Während er bei seinem inzwischen (2007) verstorbenen Helden Hazlewood von der abgeklärten Art beeindruckt war, mit der er seine letzten Konzerte bewältigte, so fiel ihm beim aktuellen Stargast Lynda Kay zuerst die Frisur an der Bilderwand eines Tonstudios in San Diego auf: Die Dame trägt abenteuerlich auftoupiertes Haar, wie es in den frühen Sechzigern modern war. Als sich dann ihr Gesangsstil als mindestens ebenso altmodisch erwies, biss der Nostalgiker in Bela B. sofort an. Das fönwellig rumpelnde Rockabilly-Stück „My Soul/Dein Herz“ ist ideales Vehikel für die beiden radikalen Kitschcréateure. „Linda hat ihren Gesang ganz anders angelegt, als ich es mir vorgestellt habe. Sie hat so eine Zarah-Leander-Nummer abgezogen. Das hat mir extrem gut gefallen, auch weil es sich total von Peta Devlins Gesang abhebt.“ Devlin fährt sangesmäßig eine ganz feminine Linie. So auch in „Nicht Nice“. Über seine Konzentration auf die üppigen Melodien vergaß Bela B. sogar seinen rhythmischen Perfektionsgeist: „Ich hab dem Schlagzeuger gar nichts vorgegeben. Das wäre fatal gewesen.“

Stand er als Punk in fundamentaler Opposition zu den Werten der bürgerlichen Gesellschaft? „Um Subversion hab ich mir keine Gedanken gemacht“, erinnert er sich, „Musik war vor allem eines: Befreiung. Ich fand Virtuosität abstoßend. Gitarrengewichse, das ging gar nicht.“ Heute lässt er selbst ausgesuchte Gitarren heulen. Als Alterserscheinung will er das nicht verstanden wissen.

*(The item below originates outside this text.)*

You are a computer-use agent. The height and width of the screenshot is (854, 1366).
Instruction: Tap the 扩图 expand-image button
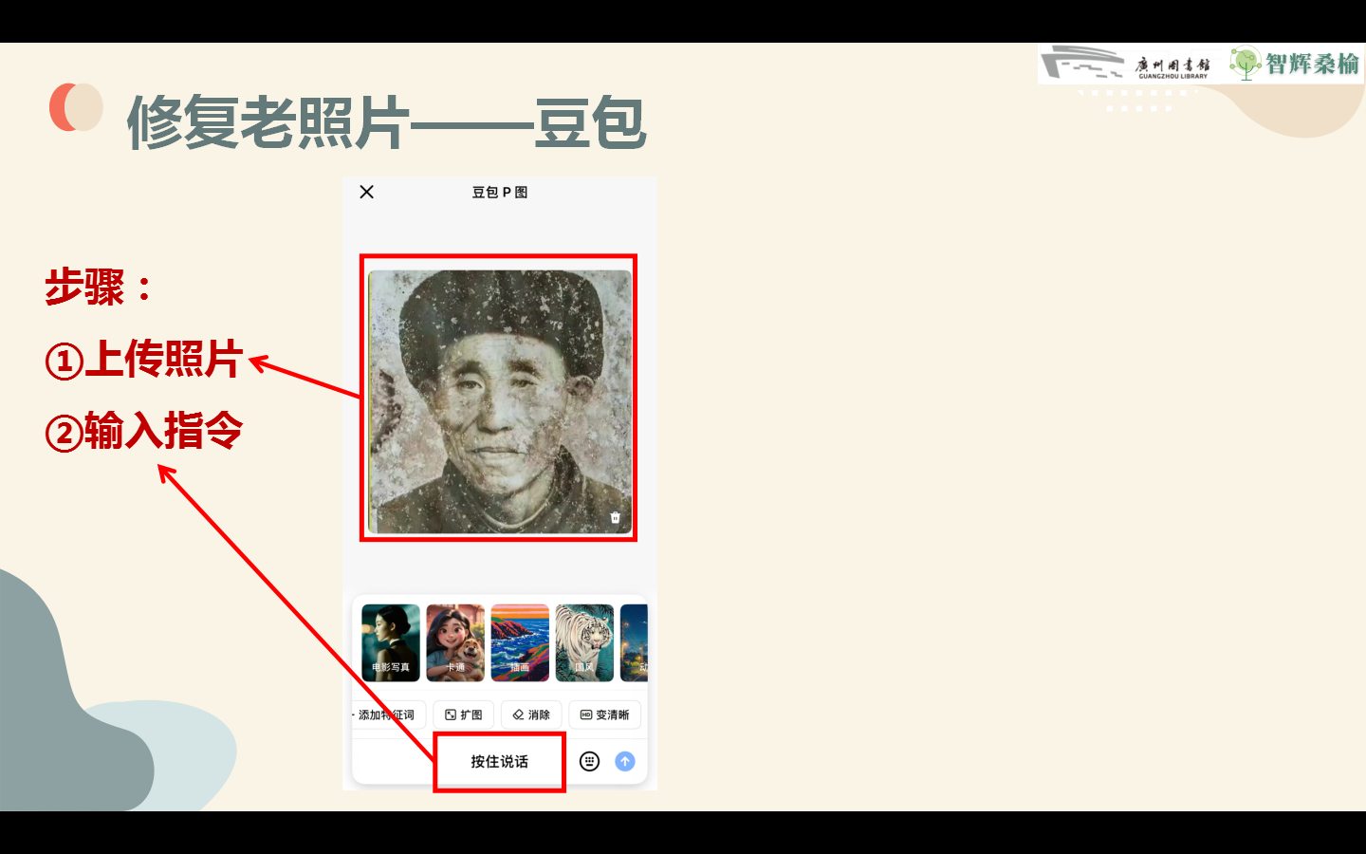click(464, 715)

Damit die Aufnahmen zu „Bye“ nicht allzu glatt über die Bühne gehen, hat sich Bela B. etwas Spezielles ausgedacht. Er wollte vor jedem Song einen Einzähler platzieren, den eine Künstlerin spricht, die er verehrt. „Was als sportliche Herausforderung begann, artete bald in Stress aus“, seufzt er. Wanda Jackson, Joan Jett, die 80-jährige Bibi Johns und sogar die als schwierig verschriene Lucinda Williams – alle bekam er. Nur bei seiner Königin, Emmylou Harris, versagte er. „Es war ein neues Aufnahmegerät. Ich vergaß die Pausetaste zu entriegeln . . .“

Pech. Mehr Glück hat er mit sich selbst. Seit 16 Jahren in Hamburg ansässig, genießt er das Alleinsein. „Ich hänge nicht mehr in Rockstarkreisen herum. Ich brauch ein normales Umfeld. Bei einem so großen Erfolg, wie ich ihn mit den Ärzten habe, bekommt man nie die Anerkennung von jenen, von denen man sie gern hätte.“ In diesem Sinn tourt er jetzt solo durch kleine Hallen.

Live am 16. Mai im Posthof Linz und am 18. Mai in der Arena Wien.